* Page extract *
+-------+
GI Springer Update


May 1, 2004, 09:42 AM
Okay..I gave in and fitted a King's long aluminum trigger...A black one with 3 holes. Wish they offered a solid one..but it's neither here nor there. I
opted for a slightly looser vertical fit than the accepted "Zero Play"...Just
my way. Now it feels right! My hands and fingers are too long to be right
with a short trigger. I can manage, but I really need a long one to make it
work for me.

Got up early today, and braved a light drizzle to shoot a little more. The
PMC hasn't been delivered yet...probably later I slipped down to
Wally World and bought 3 Winchester Value Packs. Not the best hardball around, but not bad for a short torture-test.

I radiused the bottom corner of the extractor to see if I could alter the
ejection direction a bit...and it worked...though not quite enough to get the
brass out at 2 O'Clock. Ejector face needs a little tweakin' .

I installed a Wolff 14-pound, recoil spring with 32 coils...checked for spring bind...and installed a new, stock Colt sear spring, which brought the trigger
pull down to a clean 5 pounds 4 ounces. Perfect...for me, anyway.

Installed the MGW drop-in bushing which eliminated the play in the bushing to slide fit, and reduced the barrel to bushing fit clearance by .001 inch. Not much...but everything means something.

I installed a set of Colt's black rubber grips, OEM on the 1991-A1s and
on some NRM pistols. They feel better than the checkered plastic stocks,
and the gun squirms noticeably less.
+-------+
* Provided information *
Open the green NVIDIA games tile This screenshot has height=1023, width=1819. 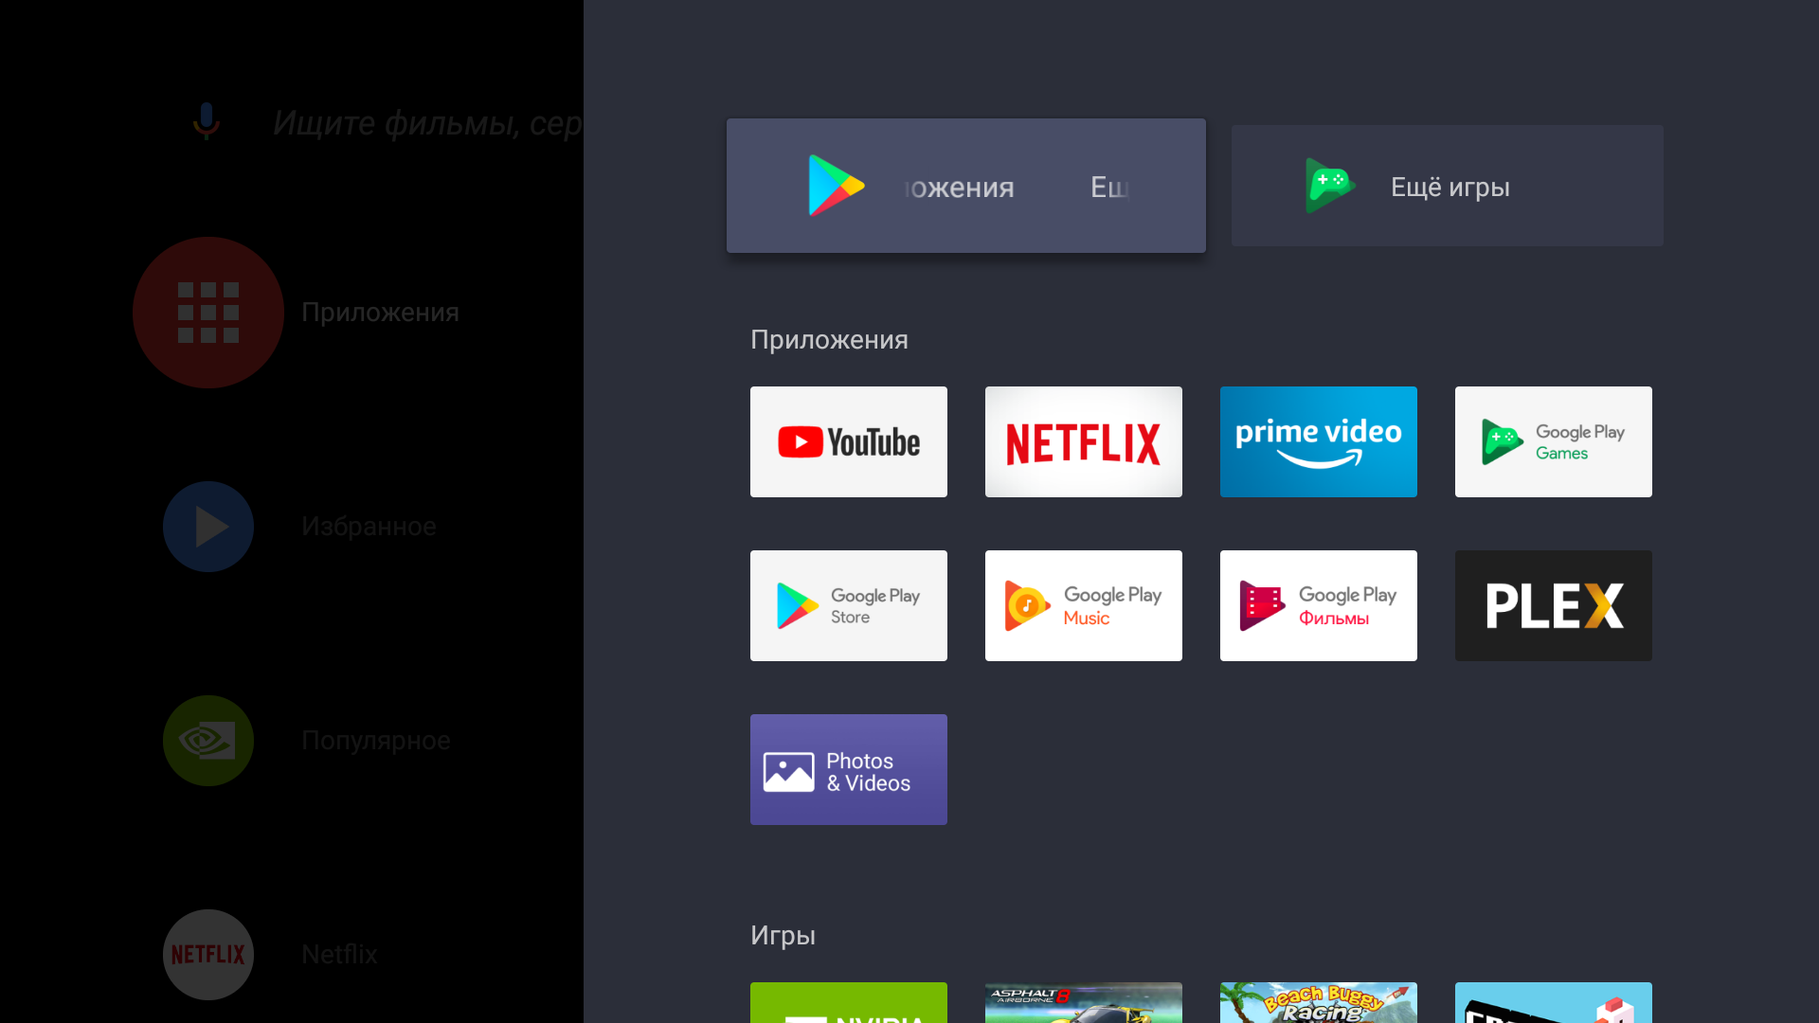848,1002
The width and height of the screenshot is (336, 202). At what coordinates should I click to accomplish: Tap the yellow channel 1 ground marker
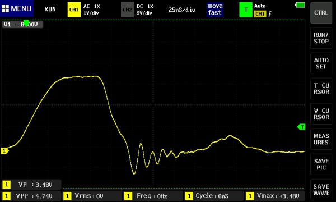pyautogui.click(x=4, y=151)
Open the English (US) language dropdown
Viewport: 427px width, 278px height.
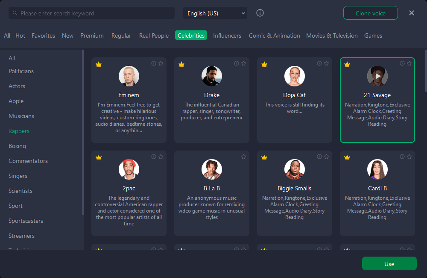[215, 13]

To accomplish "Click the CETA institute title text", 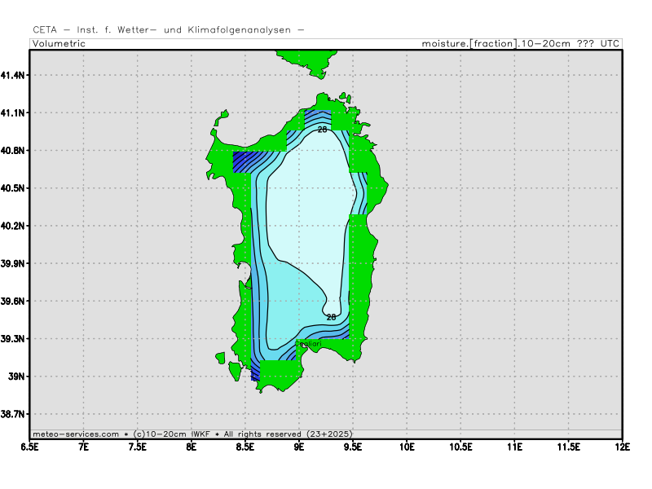I will click(169, 29).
+-------+
* Objectives *
[1] In the GI Springer update, what trigger pull did the new stock Colt sear spring give?
[2] Resume the GI Springer update post from its last sentence.

* Answers to the tasks *
[1] A clean 5 pounds 4 ounces.

[2]
The accuracy seems to be a little better, due to the MGW bushing, and the
point of impact has come up a bit from the 2 inches or so low that it was before. No paper punching done...A bit too wet.

The pistol never missed a beat in rapid-fire...slow limp wristed...and weak-handed, and fired upside down with a limp grip. I allowed it to cool off for 5 minutes every 140 rounds, but no oil was dribbled into the rails. Ammo do make a diff'rence...yessiree bob.

Extractor tension is holding...but still could use a little tweak/modification
to make it more "springy". The initial grittiness is gone, due to the slurry
treatment and the rounds downrange. Still no sign of battering or peening anywhere.

So far, so good. I intend to put another thousand rounds through it without cleaning it, other than a dry wipe-down in key areas...and reoiling it. Oil in the rails will be applied at every cooling -off period on Monday
unless I get rained out...but one day next week for sure.

Th-th-th-that's all folks!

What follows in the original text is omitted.